It took me quite a bit of experimentation to clear up some confusion over Objective-C’s “ModalForWindow” language and, subsequently, how to use a modal session. Maybe the following tips will save somebody some time:

(In case you’re new to the concept: When a window, usually a panel, runs modal, it prevents some other part of the app from responding until it has been dismissed.)

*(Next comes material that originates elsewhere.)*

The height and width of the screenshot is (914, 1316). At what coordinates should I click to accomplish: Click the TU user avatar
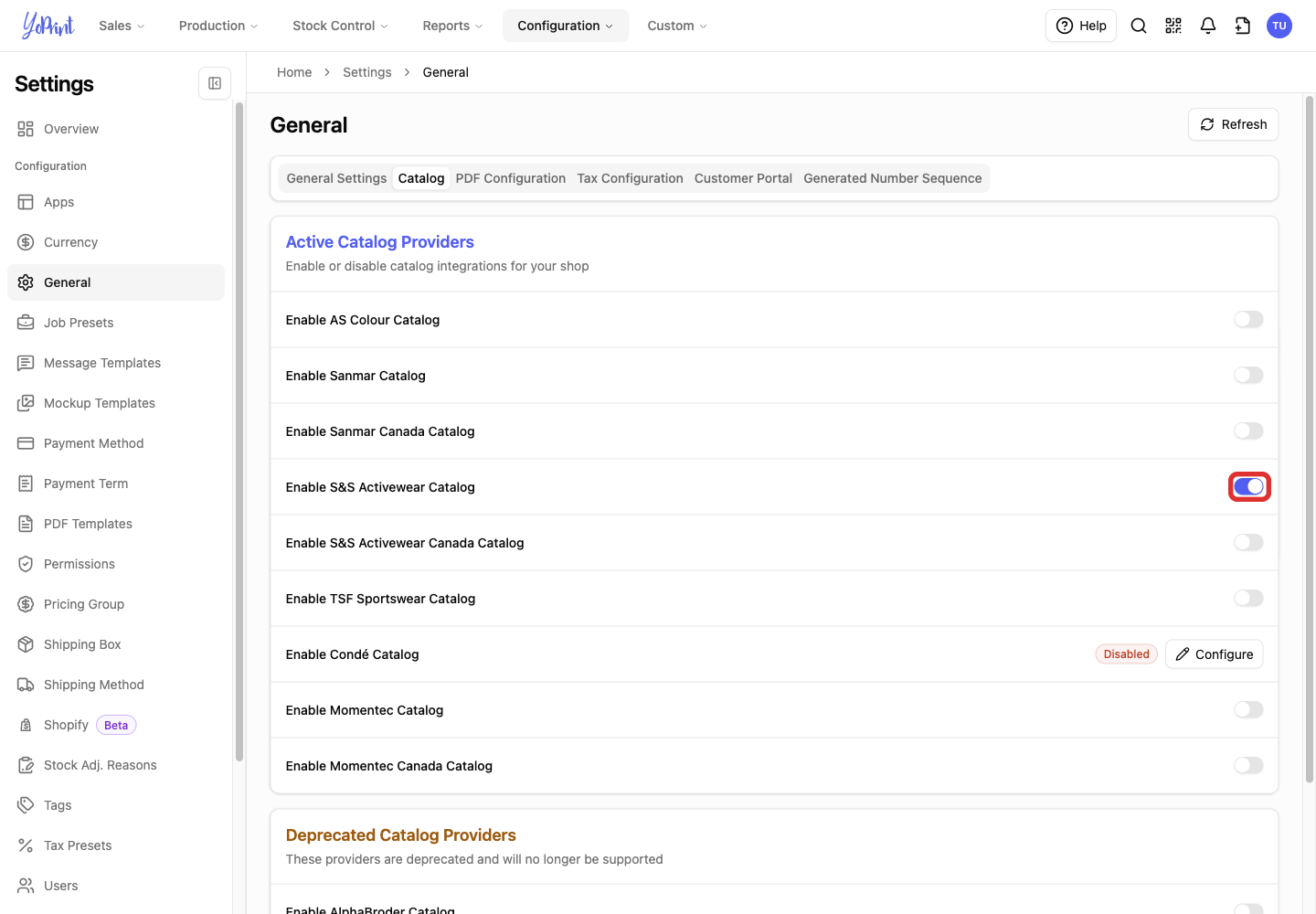pos(1279,26)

“ModalForWindow” means different things in different circumstances. If you are using loadNibNamed to display a panel defined by a xib and you want it to run modal, call this once it is displayed:

// Make panelReviewImports modal, so that no other part of app will respond. [[NSApplication sharedApplication] runModalForWindow:self.panelReviewImports]; 

and follow up with this in its dismissal methods:

[[NSApplication sharedApplication] stopModal]; 

But for NSAlert, the “window” in beginSheetModalForWindow refers to the window to which the alert will be attached as a sheet, which window will be frozen until the alert is dismissed. But the app won’t be frozen; all other windows will remain operable. If you want to attach an alert as a sheet and also freeze the rest of the app, follow the beginSheet code with a simple call to runModal and use the return code explicitly, like this:

[alert beginSheetModalForWindow:self.window                    modalDelegate:self didEndSelector:@selector(abandonmentAlertDidEnd:returnCode:contextInfo:)                      contextInfo:nil]; NSInteger returnCode = [alert runModal]; [self abandonmentAlertDidEnd:alert returnCode:returnCode contextInfo:nil]; 

(Of course, you will have implemented the abandonmentAlertDidEnd:returnCode:contextInfo: code as a class method.)

Or, if you want the alert to run as a centered panel, call runModal by itself.

Suppose you want to run a panel modal, followed by an alert if the user submits an invalid entry. You’d have to stopModal before you show the alert — after which, for some reason, another call to runModalForWindow fails to work properly. For this scenario, you need a modal session:

1) Add an NSModalSession property to your controller class, because the modalSession must be accessible across multiple methods.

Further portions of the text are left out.